Perhaps "unreviewed scholarship" would be a more concerning claim, but I don't yet see the evidence for it being a major concern.
Colour me surprised. An IT related search will generally end up with loads of returns that lead to AI generated wankery.
For example, suppose you wish to back up switch configs or dump a file or whatever and tftp is so easy and simple to setup. You'll tear it down later or firewall it or whatever.
All good until you try to use the --create flag which should allow you to upload to the server. That flag is not valid for tftp-hpa, it is valid on tftpd (another tftp daemon)
That's a hallucination. Hallucinations are fucking annoying and increasingly prevalent. In Windows land the humans hallucinate - C:\ SFC /SCANNOW does not fix anything except for something really madly self imposed.
It says to put the --create option in /etc/default/tftpd-hpa. tftpd-hpa does support --create (at least on Ubuntu).

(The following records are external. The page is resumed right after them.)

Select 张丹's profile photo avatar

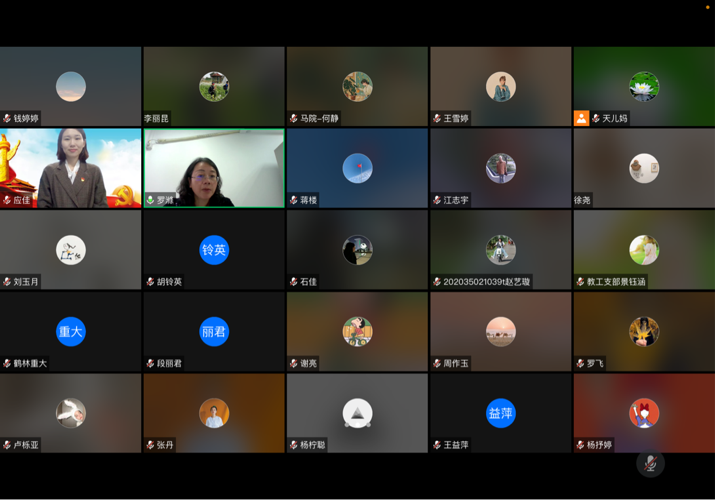pyautogui.click(x=214, y=413)
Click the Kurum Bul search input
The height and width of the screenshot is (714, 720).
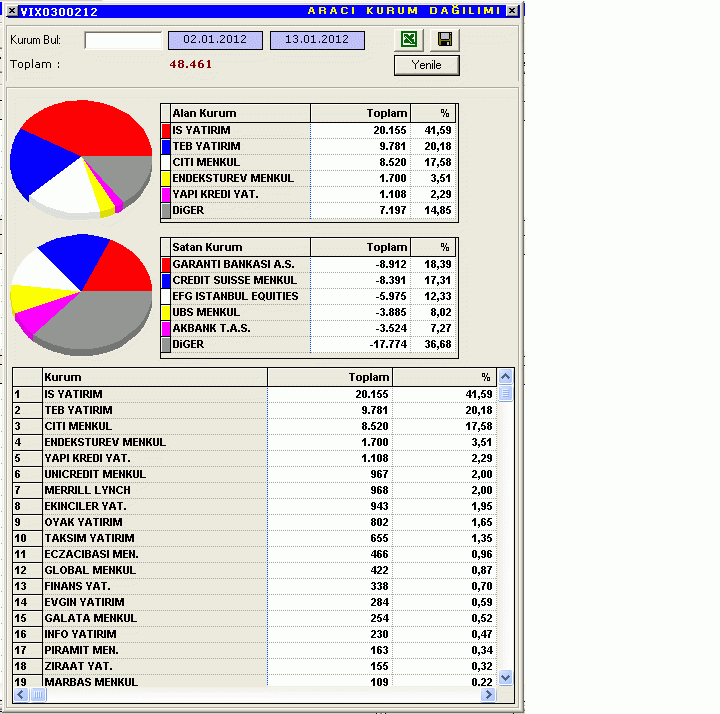(x=123, y=40)
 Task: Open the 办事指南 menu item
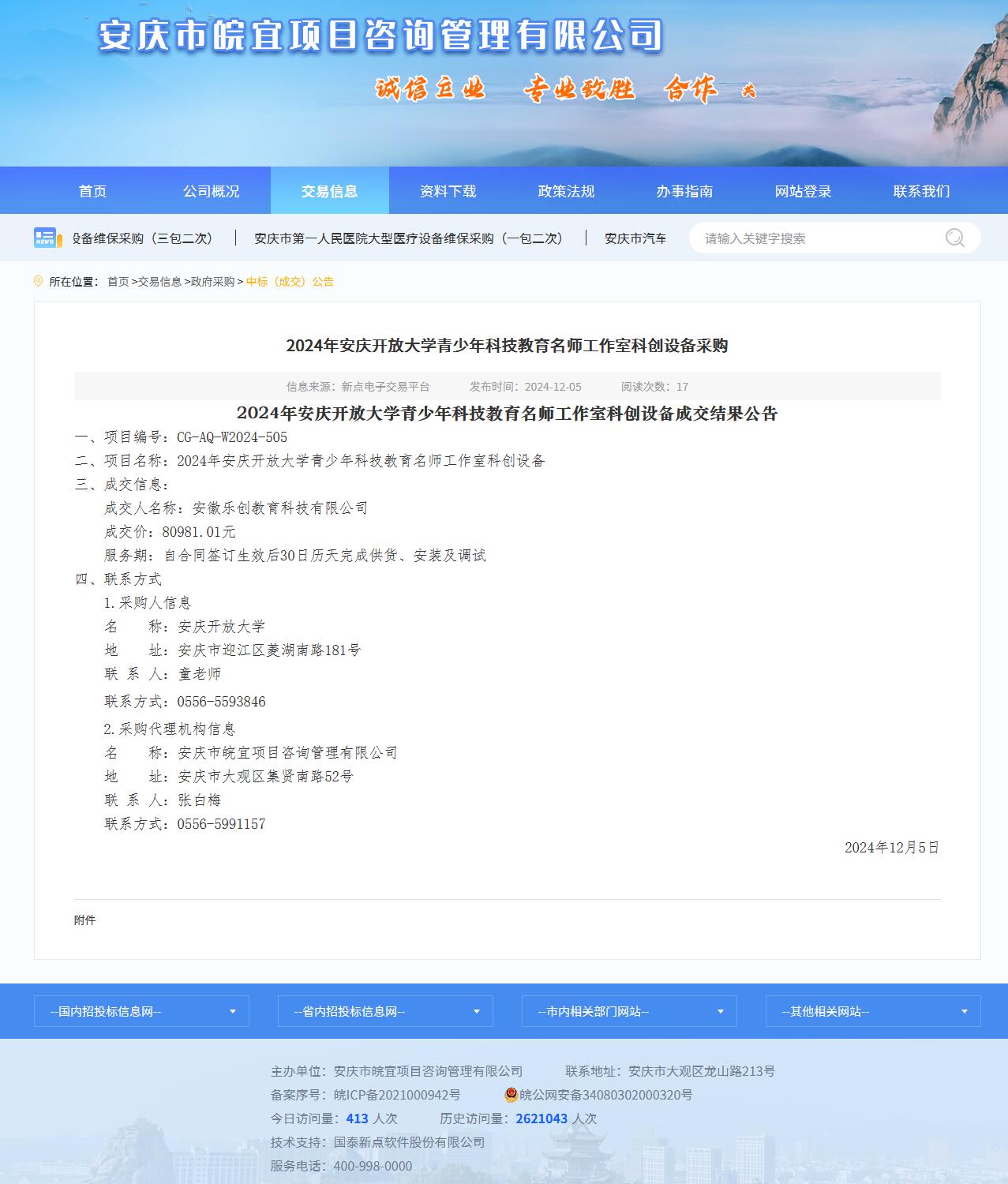coord(684,191)
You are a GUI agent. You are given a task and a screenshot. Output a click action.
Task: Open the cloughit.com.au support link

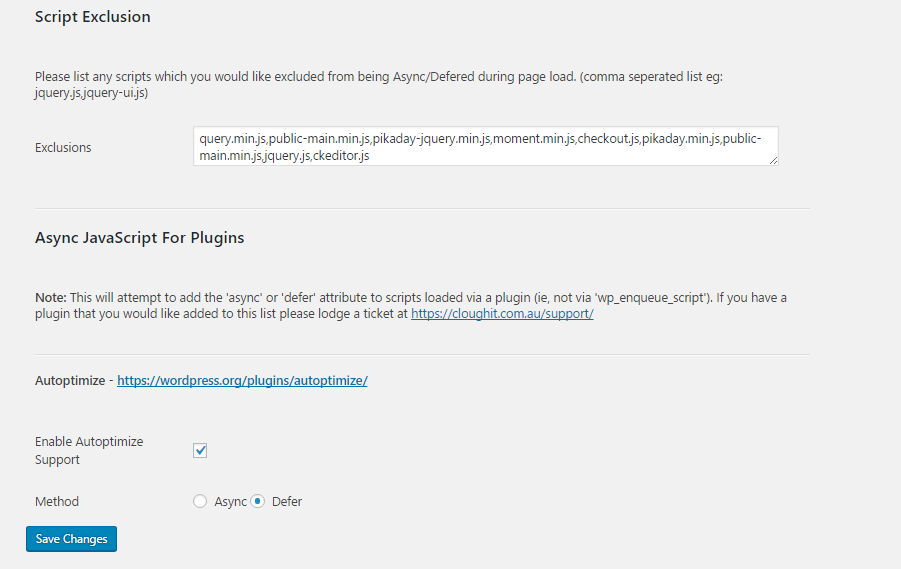point(502,314)
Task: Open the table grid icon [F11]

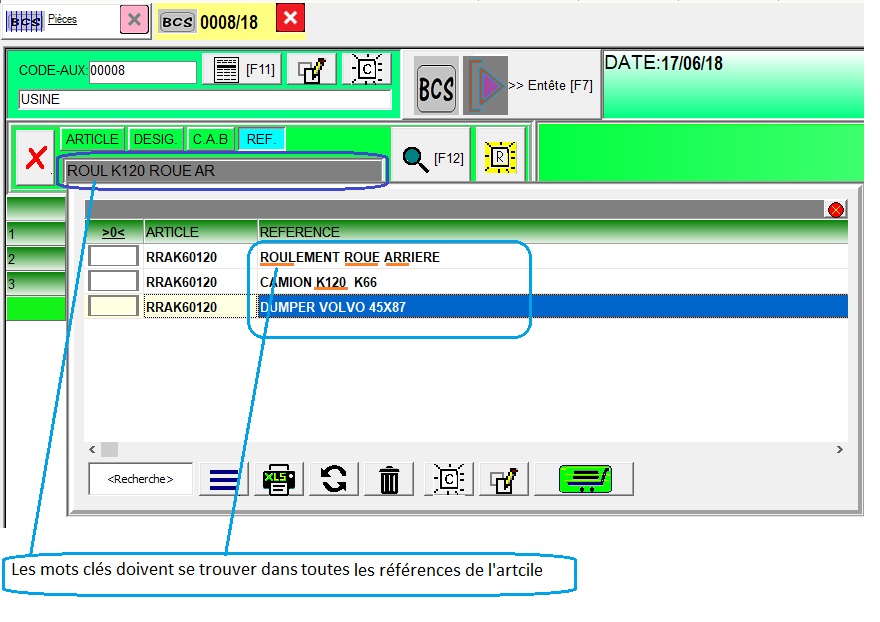Action: click(241, 70)
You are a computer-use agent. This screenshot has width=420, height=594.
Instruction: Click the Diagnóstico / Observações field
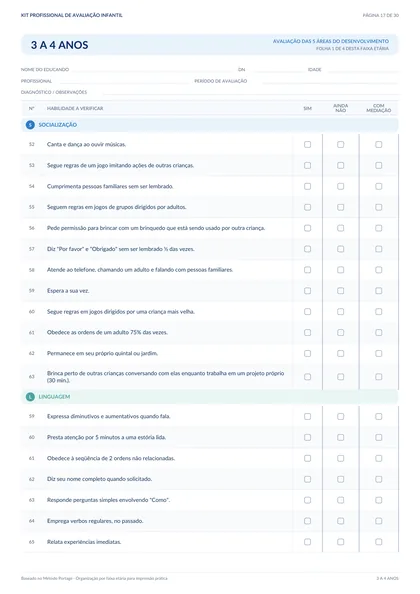(x=251, y=92)
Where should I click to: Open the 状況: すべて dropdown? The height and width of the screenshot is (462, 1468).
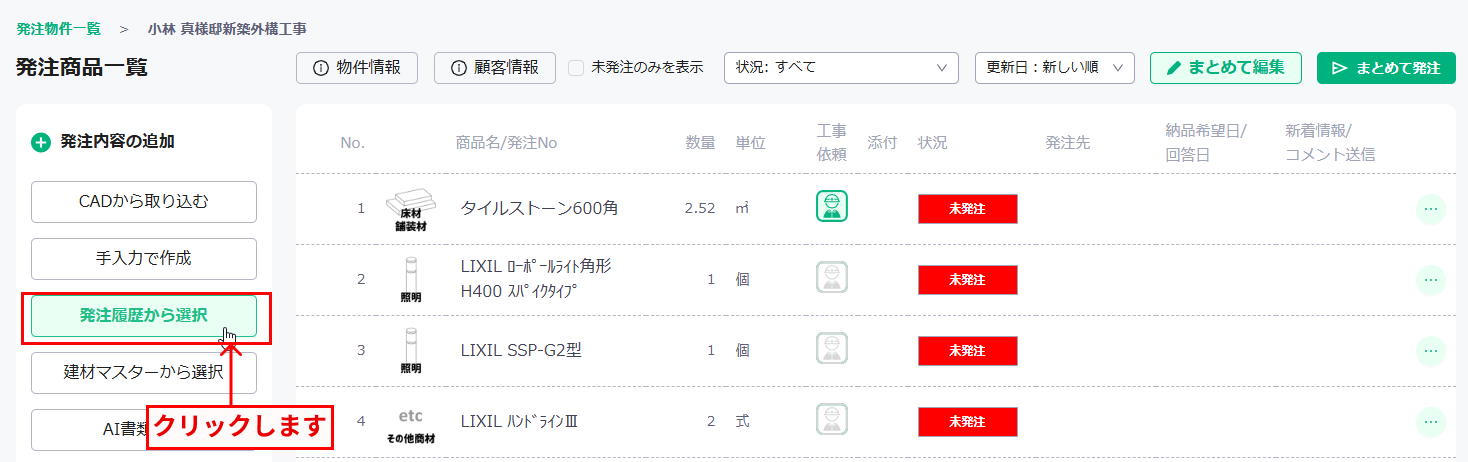point(841,68)
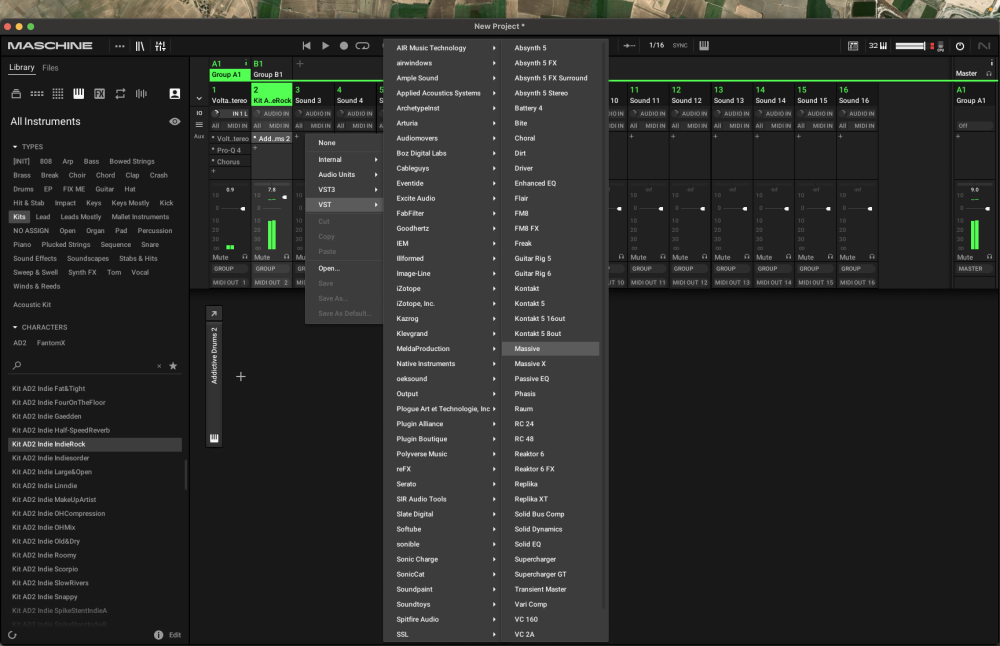Choose Massive X from the plug-in list
This screenshot has height=646, width=1000.
(x=530, y=364)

The client program tftp-hpa (no d) doesn't support --create, but that's not what the instructions are talking about.
It's funny you mention this because yesterday I had it write me a shell script to set up a TFTP server from scratch. I had it walk me through the process first, then said "ok now make that into a script." And it did and it works.
There is article shows no evidence of fabrication, fraud or misinformation, while making accusations of all of them. All it shows is that ChatGPT was used, which is wildly escalated into "evidence manipulation" (ironically without evidence).
Much more work is needed to show that this means anything.
If the result was not read even to check for obvious boilerplate GPT markers, then we can't expect anything else in them was. That means anything else, numbers, interpretation, conclusion was potentially never checked.
The authors use fraud in a specific sense here: "using ChatGPT fraudulently or undeclared" where they proved that the produced text was included without proper review. They also never accused those papers of misinformation, so they don't need to show evidence of that.
Honestly what we need to do is establish much stronger credentialing schemes. The "only a good guy with an AI can stop a bad guy with an AI" approach of trying to filter out bad content is just a hopeless arms race and unproductive.
In a sense we need to go back two steps and websites need to be much stronger curators of knowledge again, and we need some reliable ways to sign and attribute real authorship to publications. So that when someone publishes a fake paper there is always a human being who signed it and can be held accountable. There's a practically unlimited number of automated systems, but only a limited number of people trying to benefit from it.
In the same way https went from being rare to being the norm because the assumption that things are default-authentic doesn't hold, the same just needs to happen to publishing. If you have a functioning reputation system and you can put on a price on fake information 99% of it is dis-incentivized.
Is this not already a thing? You can look up purported papers by DOI, and whatever journal it came from supposedly had it reviewed and should know who sent it to them.
(And if that doesn't work, how is what you're suggesting meaningfully different?)
It's not at all a thing. Here's a recent study looking at citation fraud on Google Scholar including professional citation boosting services including with fake identities. It's widespread practice. https://arxiv.org/abs/2402.04607
Having a machine verifiable, cryptographic identity system that renders these kinds of things transparent, basically the equivalent of a ledger but instead of using it for get-rich schemes using it for identity would probably make verification enforceable.
LLMs are much better at plausibly summarizing content than they are at doing long sequences of reasoning, so they're much better at generating believable reviews than believable papers. Plus reviews are pretty tedious to do, giving an incentive to half-ass it with an LLM. Plus reviews are usually not shared publicly, taking away some of the potential embarrassment.